Das allgemein gesteigerte Bewusstsein um die Verletzlichkeit und Prekarität von Infrastrukturen mag zuvorderst ein Effekt der Corona-Pandemie sein. Es schärft aber auch den Blick dafür, dass die gewaltige Vielfalt und Bandbreite, in der Kunst hier in dieser Stadt existiert, produziert und gezeigt wird, keine Selbstverständlichkeit ist. Sie ist historisch aus einer bestimmten Situation gewachsen und kann genauso gut wieder verschwinden.

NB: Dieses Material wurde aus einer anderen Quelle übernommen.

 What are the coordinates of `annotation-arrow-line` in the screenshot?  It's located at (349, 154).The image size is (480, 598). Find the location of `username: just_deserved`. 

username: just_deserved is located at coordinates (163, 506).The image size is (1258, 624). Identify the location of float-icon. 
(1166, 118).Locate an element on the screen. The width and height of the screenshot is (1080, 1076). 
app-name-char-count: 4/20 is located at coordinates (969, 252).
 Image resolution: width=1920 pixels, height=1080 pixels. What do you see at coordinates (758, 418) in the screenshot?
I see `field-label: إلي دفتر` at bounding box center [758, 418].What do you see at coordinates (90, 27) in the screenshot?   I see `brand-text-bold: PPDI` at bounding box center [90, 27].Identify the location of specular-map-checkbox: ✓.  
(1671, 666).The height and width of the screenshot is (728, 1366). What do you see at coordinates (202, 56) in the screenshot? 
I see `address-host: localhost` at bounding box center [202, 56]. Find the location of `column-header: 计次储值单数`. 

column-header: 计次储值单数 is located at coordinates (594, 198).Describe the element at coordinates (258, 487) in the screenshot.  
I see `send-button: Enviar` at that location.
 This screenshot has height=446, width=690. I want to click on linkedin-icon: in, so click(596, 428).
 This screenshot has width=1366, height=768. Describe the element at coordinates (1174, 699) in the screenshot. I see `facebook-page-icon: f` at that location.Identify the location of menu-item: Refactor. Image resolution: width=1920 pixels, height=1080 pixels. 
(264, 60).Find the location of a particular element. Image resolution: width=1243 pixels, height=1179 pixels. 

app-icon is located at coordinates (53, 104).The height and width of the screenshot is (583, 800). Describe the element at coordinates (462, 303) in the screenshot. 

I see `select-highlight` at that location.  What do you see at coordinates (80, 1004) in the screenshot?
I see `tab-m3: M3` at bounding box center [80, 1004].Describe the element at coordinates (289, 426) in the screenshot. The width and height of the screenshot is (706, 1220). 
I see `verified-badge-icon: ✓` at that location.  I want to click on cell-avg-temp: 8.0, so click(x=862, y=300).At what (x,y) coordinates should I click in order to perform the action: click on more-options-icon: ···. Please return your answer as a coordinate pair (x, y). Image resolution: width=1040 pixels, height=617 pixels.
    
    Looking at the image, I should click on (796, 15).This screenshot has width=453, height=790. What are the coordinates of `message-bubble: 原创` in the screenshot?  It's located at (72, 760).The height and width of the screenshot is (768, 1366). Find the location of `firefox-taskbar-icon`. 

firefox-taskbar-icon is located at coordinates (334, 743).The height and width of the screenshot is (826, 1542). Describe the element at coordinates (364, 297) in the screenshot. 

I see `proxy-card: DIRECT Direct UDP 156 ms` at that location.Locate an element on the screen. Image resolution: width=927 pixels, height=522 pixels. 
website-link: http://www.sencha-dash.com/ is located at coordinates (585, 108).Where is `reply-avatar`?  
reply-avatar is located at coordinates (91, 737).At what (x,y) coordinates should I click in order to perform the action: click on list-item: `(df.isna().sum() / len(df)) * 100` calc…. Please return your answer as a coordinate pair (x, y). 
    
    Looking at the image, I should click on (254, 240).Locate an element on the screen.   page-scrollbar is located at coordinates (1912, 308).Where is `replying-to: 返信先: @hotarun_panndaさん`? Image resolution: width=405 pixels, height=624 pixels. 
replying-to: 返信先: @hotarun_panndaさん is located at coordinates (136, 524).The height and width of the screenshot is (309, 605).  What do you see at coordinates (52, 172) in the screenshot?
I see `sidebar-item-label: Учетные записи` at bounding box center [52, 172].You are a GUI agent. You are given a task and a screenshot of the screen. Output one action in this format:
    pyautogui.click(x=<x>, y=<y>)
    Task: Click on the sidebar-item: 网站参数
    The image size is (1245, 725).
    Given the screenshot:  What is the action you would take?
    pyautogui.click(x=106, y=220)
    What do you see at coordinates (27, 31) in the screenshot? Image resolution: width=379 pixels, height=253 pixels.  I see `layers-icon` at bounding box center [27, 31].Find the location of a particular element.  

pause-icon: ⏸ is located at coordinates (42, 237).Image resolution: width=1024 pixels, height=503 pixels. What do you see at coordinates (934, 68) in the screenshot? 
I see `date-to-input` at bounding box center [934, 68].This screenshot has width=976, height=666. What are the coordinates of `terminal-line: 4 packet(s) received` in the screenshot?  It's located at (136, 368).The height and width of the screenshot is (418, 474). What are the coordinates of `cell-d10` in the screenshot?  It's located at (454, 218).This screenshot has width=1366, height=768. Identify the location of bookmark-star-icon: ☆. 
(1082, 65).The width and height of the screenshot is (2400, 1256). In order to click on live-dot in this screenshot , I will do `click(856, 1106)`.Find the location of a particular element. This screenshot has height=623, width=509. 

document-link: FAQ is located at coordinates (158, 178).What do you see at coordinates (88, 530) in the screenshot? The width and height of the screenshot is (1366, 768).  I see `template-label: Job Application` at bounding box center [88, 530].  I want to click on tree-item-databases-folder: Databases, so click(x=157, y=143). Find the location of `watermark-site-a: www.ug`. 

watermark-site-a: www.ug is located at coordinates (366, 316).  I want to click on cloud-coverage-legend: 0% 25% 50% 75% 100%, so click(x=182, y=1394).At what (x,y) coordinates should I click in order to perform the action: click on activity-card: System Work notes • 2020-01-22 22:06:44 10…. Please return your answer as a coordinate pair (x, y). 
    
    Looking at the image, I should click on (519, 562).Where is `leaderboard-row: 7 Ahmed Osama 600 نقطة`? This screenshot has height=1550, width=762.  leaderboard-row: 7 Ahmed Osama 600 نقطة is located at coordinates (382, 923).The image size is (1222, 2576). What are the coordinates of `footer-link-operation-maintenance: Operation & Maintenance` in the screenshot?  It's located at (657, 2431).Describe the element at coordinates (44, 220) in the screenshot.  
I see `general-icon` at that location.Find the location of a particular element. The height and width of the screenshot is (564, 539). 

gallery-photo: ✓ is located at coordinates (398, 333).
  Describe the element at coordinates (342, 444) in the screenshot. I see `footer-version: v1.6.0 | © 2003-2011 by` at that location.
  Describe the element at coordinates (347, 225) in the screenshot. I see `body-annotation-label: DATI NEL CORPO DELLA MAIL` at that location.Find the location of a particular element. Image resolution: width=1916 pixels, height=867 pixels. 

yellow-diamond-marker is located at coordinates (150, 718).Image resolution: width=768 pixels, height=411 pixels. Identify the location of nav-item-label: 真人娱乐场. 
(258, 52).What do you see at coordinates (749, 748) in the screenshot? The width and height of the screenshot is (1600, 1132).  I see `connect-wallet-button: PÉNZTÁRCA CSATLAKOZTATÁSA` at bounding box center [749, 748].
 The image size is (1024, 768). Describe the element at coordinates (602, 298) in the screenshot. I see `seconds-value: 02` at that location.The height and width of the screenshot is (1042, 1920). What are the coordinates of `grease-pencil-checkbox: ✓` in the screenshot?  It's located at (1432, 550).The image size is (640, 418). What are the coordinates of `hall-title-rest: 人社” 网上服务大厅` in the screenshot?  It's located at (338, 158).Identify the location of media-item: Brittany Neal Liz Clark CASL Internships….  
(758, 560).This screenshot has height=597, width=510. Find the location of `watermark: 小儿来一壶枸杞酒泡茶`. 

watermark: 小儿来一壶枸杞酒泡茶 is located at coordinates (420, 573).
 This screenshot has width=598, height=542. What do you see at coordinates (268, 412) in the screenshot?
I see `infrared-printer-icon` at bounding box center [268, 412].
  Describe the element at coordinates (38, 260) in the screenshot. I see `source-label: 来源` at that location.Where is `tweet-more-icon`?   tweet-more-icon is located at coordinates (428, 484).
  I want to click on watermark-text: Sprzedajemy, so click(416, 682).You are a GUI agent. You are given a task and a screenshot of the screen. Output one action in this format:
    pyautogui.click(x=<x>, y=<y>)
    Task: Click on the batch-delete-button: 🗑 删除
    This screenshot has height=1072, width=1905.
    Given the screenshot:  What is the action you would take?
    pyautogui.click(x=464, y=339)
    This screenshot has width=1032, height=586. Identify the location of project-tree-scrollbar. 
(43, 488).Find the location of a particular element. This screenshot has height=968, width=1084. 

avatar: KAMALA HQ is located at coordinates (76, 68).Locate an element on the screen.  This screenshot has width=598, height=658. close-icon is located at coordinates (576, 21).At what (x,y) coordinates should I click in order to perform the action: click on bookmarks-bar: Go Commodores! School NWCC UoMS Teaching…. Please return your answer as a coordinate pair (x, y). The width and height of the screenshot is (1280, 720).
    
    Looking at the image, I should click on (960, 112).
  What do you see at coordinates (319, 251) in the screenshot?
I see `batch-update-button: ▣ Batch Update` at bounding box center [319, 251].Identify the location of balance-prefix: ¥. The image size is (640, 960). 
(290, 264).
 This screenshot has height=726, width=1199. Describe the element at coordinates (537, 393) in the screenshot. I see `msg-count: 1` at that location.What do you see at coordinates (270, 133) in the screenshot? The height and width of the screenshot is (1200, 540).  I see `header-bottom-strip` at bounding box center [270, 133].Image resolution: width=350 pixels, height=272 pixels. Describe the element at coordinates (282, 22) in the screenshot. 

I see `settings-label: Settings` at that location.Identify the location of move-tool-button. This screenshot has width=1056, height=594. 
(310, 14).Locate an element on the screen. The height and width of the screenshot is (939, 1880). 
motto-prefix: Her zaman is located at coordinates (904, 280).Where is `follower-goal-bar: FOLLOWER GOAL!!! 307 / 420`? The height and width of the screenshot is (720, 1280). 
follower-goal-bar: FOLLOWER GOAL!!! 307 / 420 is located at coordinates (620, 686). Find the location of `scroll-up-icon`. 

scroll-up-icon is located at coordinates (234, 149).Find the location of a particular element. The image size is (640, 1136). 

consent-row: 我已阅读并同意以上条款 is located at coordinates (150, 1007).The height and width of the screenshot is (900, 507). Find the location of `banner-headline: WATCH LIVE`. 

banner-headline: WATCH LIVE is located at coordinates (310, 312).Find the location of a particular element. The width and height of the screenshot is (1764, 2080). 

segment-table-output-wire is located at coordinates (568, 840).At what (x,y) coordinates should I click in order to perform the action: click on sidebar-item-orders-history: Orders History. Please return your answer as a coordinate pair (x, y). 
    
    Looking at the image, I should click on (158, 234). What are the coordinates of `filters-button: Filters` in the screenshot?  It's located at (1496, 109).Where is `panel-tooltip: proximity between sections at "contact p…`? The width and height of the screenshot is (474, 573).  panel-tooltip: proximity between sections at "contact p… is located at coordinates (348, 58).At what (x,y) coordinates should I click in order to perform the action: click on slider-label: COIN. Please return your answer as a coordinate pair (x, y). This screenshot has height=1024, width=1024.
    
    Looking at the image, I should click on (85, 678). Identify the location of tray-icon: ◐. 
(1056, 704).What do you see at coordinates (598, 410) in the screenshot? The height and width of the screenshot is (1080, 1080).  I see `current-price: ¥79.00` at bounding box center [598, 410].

Wenn Sie die nächsten Tage also durch die Projekträume, Galerien, Museen und Kunstvereine streifen, wenn Sie Ausstellungen betrachten, Performances verfolgen oder Screenings besuchen, dann denken Sie daran: Auch wenn es oft nicht so scheint—wir hier in der Stadt haben es in der Hand, wie es weitergeht.